• **Work to complete**
After finding the line containing "Open the note" below, please output that line and each following one through the line containing "Given: Click the page number input field", exactly as written.
*** Opening of Provided records ***
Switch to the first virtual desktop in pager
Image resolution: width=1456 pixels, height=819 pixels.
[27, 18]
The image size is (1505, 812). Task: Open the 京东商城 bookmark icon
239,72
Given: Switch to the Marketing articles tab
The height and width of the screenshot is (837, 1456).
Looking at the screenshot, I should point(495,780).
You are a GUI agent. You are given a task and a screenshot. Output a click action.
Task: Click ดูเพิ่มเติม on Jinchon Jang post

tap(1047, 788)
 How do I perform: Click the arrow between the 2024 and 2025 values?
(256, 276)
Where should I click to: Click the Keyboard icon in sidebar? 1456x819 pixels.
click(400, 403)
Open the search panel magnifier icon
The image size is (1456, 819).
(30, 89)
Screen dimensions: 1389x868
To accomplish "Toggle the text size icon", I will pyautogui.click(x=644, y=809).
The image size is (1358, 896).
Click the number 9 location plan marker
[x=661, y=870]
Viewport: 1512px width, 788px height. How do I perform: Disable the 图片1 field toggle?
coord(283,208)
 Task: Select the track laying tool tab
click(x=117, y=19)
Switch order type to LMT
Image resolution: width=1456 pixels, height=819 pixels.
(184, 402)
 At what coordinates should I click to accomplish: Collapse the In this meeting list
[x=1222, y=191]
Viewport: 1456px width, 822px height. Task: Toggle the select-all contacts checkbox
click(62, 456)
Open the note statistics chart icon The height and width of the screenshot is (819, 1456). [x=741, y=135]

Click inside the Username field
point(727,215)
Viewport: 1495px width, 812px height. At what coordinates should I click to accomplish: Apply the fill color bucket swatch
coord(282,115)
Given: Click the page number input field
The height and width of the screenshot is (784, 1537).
*** Close of Provided records ***
• **Final answer**
Open the note statistics chart icon The height and width of the screenshot is (819, 1456). [x=741, y=135]

Click inside the Username field
point(727,215)
Viewport: 1495px width, 812px height. At what coordinates should I click to accomplish: Apply the fill color bucket swatch
coord(282,115)
Given: Click the page number input field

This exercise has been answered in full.